◆ Written request ◆
Reproduce the lines of the data below verbatim, starting at the line containing "Open the Ajuda menu" and ending after the line containing "Action: (274, 220)".

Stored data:
● ● ● ● ●

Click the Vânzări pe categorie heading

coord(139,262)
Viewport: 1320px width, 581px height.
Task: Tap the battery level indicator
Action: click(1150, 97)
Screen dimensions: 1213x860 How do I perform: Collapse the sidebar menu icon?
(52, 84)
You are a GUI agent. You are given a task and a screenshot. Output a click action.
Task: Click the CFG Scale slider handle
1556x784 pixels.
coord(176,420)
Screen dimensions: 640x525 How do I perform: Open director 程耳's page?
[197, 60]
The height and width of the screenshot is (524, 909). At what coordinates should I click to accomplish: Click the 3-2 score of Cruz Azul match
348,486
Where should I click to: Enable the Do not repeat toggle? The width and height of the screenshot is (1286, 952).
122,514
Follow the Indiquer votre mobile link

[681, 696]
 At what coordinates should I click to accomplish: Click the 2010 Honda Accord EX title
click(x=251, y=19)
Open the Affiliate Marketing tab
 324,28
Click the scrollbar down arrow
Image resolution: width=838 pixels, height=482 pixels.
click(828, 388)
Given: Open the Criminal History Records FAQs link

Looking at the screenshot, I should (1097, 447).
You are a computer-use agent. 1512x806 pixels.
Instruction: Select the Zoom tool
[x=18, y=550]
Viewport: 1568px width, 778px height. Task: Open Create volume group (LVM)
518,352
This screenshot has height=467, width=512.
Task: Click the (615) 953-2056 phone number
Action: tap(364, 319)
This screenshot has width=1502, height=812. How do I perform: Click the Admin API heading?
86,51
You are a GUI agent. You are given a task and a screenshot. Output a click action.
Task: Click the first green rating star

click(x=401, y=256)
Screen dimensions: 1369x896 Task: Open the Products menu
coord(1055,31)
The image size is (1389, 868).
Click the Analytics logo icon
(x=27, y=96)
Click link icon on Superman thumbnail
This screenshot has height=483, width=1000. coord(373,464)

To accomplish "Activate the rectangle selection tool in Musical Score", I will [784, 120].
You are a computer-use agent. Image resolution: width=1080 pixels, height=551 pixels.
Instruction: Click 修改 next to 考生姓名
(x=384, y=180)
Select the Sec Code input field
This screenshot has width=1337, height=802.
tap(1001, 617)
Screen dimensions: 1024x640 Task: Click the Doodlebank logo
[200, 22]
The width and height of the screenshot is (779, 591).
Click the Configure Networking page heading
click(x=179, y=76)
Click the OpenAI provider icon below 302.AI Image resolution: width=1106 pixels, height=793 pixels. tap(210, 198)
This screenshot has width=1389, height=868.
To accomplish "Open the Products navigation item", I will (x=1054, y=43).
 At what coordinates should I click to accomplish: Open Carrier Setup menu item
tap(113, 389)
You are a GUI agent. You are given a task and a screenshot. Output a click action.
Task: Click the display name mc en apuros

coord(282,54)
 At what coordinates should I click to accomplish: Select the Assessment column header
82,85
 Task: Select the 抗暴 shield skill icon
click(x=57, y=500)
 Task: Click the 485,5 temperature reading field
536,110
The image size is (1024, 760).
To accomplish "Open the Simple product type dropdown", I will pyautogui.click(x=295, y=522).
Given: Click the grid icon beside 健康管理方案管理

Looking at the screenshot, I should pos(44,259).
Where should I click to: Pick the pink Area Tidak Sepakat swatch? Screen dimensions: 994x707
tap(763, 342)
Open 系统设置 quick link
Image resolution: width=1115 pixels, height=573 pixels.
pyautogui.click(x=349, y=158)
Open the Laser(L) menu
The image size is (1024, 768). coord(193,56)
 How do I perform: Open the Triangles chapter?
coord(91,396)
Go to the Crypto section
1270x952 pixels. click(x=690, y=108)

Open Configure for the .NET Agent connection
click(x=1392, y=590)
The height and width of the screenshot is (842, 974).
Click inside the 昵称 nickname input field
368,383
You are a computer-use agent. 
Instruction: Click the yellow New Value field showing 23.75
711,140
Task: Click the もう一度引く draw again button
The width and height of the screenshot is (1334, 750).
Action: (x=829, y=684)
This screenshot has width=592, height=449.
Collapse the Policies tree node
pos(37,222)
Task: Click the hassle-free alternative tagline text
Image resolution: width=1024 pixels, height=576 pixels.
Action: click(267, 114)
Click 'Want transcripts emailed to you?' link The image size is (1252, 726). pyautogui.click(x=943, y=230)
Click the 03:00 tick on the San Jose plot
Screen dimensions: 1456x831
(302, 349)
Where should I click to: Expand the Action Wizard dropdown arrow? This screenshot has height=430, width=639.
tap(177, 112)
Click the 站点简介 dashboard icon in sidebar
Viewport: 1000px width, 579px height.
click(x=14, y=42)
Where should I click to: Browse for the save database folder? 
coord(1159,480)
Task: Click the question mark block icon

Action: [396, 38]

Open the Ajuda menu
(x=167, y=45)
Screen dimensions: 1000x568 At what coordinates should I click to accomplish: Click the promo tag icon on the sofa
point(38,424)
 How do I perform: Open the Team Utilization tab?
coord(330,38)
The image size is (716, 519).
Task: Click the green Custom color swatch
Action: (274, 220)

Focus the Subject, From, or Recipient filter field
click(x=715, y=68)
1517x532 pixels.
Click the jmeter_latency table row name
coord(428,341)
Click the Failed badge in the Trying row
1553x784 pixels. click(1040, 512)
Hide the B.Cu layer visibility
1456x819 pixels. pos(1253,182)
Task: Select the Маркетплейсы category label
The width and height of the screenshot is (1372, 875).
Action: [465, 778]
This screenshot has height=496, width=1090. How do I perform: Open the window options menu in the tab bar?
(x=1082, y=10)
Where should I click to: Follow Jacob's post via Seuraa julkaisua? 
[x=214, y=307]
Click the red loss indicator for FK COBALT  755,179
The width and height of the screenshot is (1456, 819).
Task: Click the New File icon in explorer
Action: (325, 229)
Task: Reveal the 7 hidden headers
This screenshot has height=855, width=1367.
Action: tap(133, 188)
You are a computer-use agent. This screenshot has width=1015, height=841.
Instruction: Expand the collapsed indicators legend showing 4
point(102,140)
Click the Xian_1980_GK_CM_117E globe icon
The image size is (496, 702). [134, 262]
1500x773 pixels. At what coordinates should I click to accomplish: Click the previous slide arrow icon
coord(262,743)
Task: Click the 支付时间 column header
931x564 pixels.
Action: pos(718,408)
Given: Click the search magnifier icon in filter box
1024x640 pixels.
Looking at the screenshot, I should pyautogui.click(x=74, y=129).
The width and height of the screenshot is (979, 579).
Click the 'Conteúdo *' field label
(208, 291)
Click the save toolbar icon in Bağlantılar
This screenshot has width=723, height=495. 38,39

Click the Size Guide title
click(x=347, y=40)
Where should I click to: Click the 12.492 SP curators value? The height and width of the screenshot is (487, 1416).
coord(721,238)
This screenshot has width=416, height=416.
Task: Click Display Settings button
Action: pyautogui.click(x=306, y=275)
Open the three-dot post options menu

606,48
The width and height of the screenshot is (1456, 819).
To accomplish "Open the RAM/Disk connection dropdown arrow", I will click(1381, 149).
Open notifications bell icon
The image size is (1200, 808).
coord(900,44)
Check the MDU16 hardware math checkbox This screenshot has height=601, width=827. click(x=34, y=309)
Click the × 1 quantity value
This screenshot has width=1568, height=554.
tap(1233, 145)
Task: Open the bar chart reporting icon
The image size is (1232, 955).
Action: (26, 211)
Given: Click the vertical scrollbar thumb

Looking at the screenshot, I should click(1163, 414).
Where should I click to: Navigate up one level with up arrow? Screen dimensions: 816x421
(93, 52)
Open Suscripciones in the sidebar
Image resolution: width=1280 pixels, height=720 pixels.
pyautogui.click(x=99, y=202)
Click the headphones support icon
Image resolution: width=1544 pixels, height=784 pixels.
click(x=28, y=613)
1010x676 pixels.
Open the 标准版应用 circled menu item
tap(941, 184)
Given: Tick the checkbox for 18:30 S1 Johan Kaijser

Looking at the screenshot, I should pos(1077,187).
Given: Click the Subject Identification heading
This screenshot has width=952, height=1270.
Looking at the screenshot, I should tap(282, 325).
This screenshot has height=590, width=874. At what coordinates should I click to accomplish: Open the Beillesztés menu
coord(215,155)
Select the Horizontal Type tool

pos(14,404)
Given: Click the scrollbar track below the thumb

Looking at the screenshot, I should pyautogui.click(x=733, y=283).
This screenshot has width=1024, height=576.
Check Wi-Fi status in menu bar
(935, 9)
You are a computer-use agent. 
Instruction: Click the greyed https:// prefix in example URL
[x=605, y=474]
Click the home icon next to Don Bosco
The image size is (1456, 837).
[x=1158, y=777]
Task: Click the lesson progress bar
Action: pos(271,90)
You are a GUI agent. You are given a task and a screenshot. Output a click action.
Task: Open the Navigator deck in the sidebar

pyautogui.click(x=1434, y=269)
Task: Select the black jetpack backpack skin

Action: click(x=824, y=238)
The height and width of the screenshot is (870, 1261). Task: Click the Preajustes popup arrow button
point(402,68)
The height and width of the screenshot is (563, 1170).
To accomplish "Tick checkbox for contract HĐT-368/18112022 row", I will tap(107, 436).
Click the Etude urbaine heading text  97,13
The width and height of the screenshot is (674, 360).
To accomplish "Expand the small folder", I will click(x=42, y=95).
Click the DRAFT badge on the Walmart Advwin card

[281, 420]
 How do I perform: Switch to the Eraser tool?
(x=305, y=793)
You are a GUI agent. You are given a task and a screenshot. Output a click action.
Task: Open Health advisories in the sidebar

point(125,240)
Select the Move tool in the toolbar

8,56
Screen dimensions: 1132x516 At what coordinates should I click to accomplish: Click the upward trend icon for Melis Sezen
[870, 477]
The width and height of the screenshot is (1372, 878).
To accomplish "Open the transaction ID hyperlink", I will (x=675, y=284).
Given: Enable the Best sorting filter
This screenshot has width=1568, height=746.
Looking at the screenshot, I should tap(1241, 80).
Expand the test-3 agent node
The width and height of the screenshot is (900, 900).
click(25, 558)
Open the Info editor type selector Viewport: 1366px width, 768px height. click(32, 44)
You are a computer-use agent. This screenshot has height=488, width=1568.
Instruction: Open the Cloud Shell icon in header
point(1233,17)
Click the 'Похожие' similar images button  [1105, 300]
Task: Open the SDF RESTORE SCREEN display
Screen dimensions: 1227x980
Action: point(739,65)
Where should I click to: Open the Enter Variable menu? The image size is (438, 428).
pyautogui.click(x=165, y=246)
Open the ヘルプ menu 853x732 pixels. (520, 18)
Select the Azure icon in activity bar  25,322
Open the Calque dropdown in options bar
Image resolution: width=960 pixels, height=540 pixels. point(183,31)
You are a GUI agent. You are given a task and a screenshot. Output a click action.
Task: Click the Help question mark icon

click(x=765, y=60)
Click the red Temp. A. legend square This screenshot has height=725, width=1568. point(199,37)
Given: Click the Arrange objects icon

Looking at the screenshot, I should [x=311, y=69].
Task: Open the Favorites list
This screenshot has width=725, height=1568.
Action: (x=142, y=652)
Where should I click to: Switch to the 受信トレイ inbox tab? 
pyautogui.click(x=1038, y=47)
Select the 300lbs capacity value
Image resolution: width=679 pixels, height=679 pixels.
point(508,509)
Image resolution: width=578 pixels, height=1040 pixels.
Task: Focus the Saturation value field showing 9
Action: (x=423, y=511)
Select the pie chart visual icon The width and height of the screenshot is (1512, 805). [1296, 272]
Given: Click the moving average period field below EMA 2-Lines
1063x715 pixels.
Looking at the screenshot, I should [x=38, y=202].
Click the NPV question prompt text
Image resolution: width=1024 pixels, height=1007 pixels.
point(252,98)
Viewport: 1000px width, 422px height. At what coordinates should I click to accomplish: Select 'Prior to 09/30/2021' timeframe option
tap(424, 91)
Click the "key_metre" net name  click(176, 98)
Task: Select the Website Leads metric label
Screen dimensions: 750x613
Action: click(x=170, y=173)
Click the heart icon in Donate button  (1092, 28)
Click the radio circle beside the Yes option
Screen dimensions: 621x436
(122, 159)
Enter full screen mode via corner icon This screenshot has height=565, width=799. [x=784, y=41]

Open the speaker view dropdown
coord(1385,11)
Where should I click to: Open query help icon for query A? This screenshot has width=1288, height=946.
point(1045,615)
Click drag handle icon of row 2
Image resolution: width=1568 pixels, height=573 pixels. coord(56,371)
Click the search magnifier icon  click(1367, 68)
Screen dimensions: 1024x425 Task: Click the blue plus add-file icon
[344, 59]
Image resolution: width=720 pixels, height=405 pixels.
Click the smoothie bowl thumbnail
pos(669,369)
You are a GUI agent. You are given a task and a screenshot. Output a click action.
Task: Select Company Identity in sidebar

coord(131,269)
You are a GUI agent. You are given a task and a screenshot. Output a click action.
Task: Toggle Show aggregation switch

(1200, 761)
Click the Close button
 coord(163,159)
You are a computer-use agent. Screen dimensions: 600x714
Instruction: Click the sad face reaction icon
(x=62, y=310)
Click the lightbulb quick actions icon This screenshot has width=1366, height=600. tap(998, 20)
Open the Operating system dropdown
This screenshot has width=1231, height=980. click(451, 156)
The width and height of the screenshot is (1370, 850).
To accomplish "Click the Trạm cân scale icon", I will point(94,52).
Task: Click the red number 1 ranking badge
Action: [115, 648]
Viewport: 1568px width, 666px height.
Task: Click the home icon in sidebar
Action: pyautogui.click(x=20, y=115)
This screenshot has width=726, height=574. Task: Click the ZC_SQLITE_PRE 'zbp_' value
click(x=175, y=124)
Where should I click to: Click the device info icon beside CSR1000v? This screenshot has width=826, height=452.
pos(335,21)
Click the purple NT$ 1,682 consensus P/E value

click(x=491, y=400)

● ● ● ● ●

◆ Answer in full ◆
Open the Ajuda menu
(x=167, y=45)
Screen dimensions: 1000x568 At what coordinates should I click to accomplish: Click the promo tag icon on the sofa
point(38,424)
 How do I perform: Open the Team Utilization tab?
coord(330,38)
The image size is (716, 519).
Task: Click the green Custom color swatch
Action: (274, 220)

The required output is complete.